==== Source material

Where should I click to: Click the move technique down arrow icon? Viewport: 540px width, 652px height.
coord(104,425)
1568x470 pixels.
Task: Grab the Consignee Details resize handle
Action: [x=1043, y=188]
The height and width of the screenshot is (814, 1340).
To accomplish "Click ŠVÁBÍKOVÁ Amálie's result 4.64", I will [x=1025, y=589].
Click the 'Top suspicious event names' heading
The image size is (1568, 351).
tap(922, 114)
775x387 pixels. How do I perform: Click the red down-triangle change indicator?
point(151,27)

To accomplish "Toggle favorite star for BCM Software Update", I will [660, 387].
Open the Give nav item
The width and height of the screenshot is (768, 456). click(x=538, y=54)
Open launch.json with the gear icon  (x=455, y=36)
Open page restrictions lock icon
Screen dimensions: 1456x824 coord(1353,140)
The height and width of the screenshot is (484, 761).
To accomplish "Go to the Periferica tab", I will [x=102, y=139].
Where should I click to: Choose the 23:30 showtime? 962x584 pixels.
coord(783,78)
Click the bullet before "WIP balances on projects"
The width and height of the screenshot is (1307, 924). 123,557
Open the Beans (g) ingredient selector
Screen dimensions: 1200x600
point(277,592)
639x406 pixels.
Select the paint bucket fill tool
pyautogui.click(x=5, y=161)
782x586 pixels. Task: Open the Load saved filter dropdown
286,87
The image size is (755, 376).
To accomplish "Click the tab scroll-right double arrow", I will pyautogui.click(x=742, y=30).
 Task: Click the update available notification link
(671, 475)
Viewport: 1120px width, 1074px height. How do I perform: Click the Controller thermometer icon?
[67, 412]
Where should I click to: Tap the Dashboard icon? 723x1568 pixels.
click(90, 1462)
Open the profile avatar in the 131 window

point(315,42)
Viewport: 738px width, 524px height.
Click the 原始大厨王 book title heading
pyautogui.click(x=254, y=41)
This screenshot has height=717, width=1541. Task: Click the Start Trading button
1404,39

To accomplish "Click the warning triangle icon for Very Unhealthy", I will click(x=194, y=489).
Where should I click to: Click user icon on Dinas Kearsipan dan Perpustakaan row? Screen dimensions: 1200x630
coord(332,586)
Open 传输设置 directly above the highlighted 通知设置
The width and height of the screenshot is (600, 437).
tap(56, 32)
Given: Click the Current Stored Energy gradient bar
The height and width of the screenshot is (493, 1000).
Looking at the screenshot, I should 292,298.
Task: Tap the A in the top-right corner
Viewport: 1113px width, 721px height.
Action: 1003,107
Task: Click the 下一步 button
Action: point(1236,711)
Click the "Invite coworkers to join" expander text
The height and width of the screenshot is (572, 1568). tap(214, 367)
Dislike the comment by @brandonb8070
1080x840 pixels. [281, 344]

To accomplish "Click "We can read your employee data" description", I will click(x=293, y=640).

========

◆ Assignment ◆
Your task is to restate every record word for word.

◆ Answer box ◆
Where should I click to: Click the move technique down arrow icon? Viewport: 540px width, 652px height.
coord(104,425)
1568x470 pixels.
Task: Grab the Consignee Details resize handle
Action: [x=1043, y=188]
The height and width of the screenshot is (814, 1340).
To accomplish "Click ŠVÁBÍKOVÁ Amálie's result 4.64", I will [x=1025, y=589].
Click the 'Top suspicious event names' heading
The image size is (1568, 351).
tap(922, 114)
775x387 pixels. How do I perform: Click the red down-triangle change indicator?
point(151,27)

To accomplish "Toggle favorite star for BCM Software Update", I will [660, 387].
Open the Give nav item
The width and height of the screenshot is (768, 456). click(x=538, y=54)
Open launch.json with the gear icon  (x=455, y=36)
Open page restrictions lock icon
Screen dimensions: 1456x824 coord(1353,140)
The height and width of the screenshot is (484, 761).
To accomplish "Go to the Periferica tab", I will [x=102, y=139].
Where should I click to: Choose the 23:30 showtime? 962x584 pixels.
coord(783,78)
Click the bullet before "WIP balances on projects"
The width and height of the screenshot is (1307, 924). 123,557
Open the Beans (g) ingredient selector
Screen dimensions: 1200x600
point(277,592)
639x406 pixels.
Select the paint bucket fill tool
pyautogui.click(x=5, y=161)
782x586 pixels. Task: Open the Load saved filter dropdown
286,87
The image size is (755, 376).
To accomplish "Click the tab scroll-right double arrow", I will pyautogui.click(x=742, y=30).
 Task: Click the update available notification link
(671, 475)
Viewport: 1120px width, 1074px height. How do I perform: Click the Controller thermometer icon?
[67, 412]
Where should I click to: Tap the Dashboard icon? 723x1568 pixels.
click(90, 1462)
Open the profile avatar in the 131 window

point(315,42)
Viewport: 738px width, 524px height.
Click the 原始大厨王 book title heading
pyautogui.click(x=254, y=41)
This screenshot has height=717, width=1541. Task: Click the Start Trading button
1404,39

To accomplish "Click the warning triangle icon for Very Unhealthy", I will click(x=194, y=489).
Where should I click to: Click user icon on Dinas Kearsipan dan Perpustakaan row? Screen dimensions: 1200x630
coord(332,586)
Open 传输设置 directly above the highlighted 通知设置
The width and height of the screenshot is (600, 437).
tap(56, 32)
Given: Click the Current Stored Energy gradient bar
The height and width of the screenshot is (493, 1000).
Looking at the screenshot, I should 292,298.
Task: Tap the A in the top-right corner
Viewport: 1113px width, 721px height.
Action: 1003,107
Task: Click the 下一步 button
Action: point(1236,711)
Click the "Invite coworkers to join" expander text
The height and width of the screenshot is (572, 1568). tap(214, 367)
Dislike the comment by @brandonb8070
1080x840 pixels. [281, 344]

To accomplish "Click "We can read your employee data" description", I will click(x=293, y=640).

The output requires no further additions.